О, ректор Оливер был не заурядный филолог, он был специалист, знал то, что другие редко знают. Этот всецело поглощенный наукой человек никогда не смеялся; он был так начинен тем, что иные называют уродованием природы, что стал слеп для мира, оживляющего чувства и радующего взоры. Но у него были свои заслуги: он был всю жизнь усердным тружеником, всегда был до крайности умерен в своих потребностях, никогда не кутил, не пил и не играл. Своих детей он учил такой же умеренности. По утрам он вырезал перочинным ножичком из газеты четыре одинаковых куска бумаги для известного употребления. Дети как-то раз спросили его, почему должно быть всегда четыре, и отец ответил:
— Мне больше не надо, четырех достаточно, пускай и на это будет правило.
Нет, он не был ни кутилой, ни мотом, но всегда был доволен дешевым табаком, кушаньем дома, у жены, и до блеска потертой одеждой на своем теле. Он удовлетворен был уважением, окружавшим его имя. Завистливые коллеги красноречиво обрушились на его докторскую диссертацию, и он тогда, как добросовестный человек, пересмотрел все свое исследование. Он колебался, но устоял и мог сказать сам себе: «Я был в сомнении, ученый ли я, но мои многочисленные книги показали мне, что да.

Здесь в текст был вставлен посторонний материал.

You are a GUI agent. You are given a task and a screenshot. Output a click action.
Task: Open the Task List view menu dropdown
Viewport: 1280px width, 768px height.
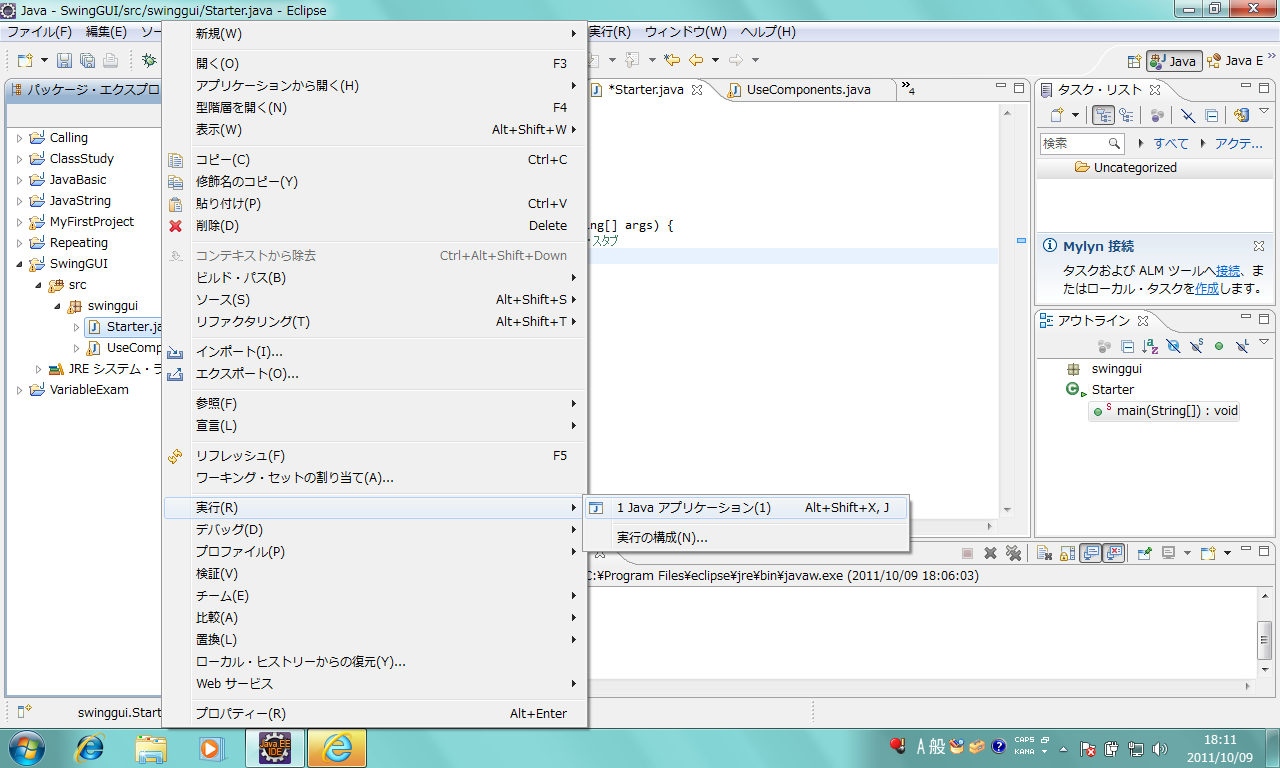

Посмотрите тоже на мою докторскую диссертацию, в ней целых две страницы указаний на источники». Его сомнение было побеждено.
Когда ректор Оливер приходил и садился в какую-нибудь компанию, он всегда был в полной уверенности в превосходстве своих знаний. Он мог померяться, с успехом мог померяться с кем бы то ни было, и когда он открывал рот, другим оставалось молчать. Его речи бывали всегда удобопонятны, он наизусть знал все объяснения слов в словарях и говорил толково, не употреблял иностранных слов неправильно. Конечно, это уже было много; но это было не все. К нему можно было обратиться в спорных случаях и получить авторитетное решение вопроса, он был на высоте знания. И он так охотно отвечал, он был счастлив поучить «языку», он сиял от удовольствия. При этом он пользовался случаем поговорить о самом себе, но всегда самым невинным и приятным образом, он был требователен только тогда, когда дело касалось справедливости.
У него возникли некоторые сомнения относительно Самоубийцы: этот человек должен был несомненно знать по-английски; ректор застал его как-то сидящим в совершенном одиночестве у инспектора, со старым номером английской газеты в руках; на каком же основании?
В Самоубийце было что-то загадочное, это всякий мог заметить.
— Да, — сказала фрекен д'Эспар, — об этом человеке многое можно предположить.
А так как все были согласны по этому вопросу, Бертельсен счел своим долгом усилить впечатление ее слов, сказать что-нибудь большее.
— Он, наверное, знает больше, чем мы думаем, он только немного чудаковат.
Я не сомневаюсь, что он и французский знает, и другие языки!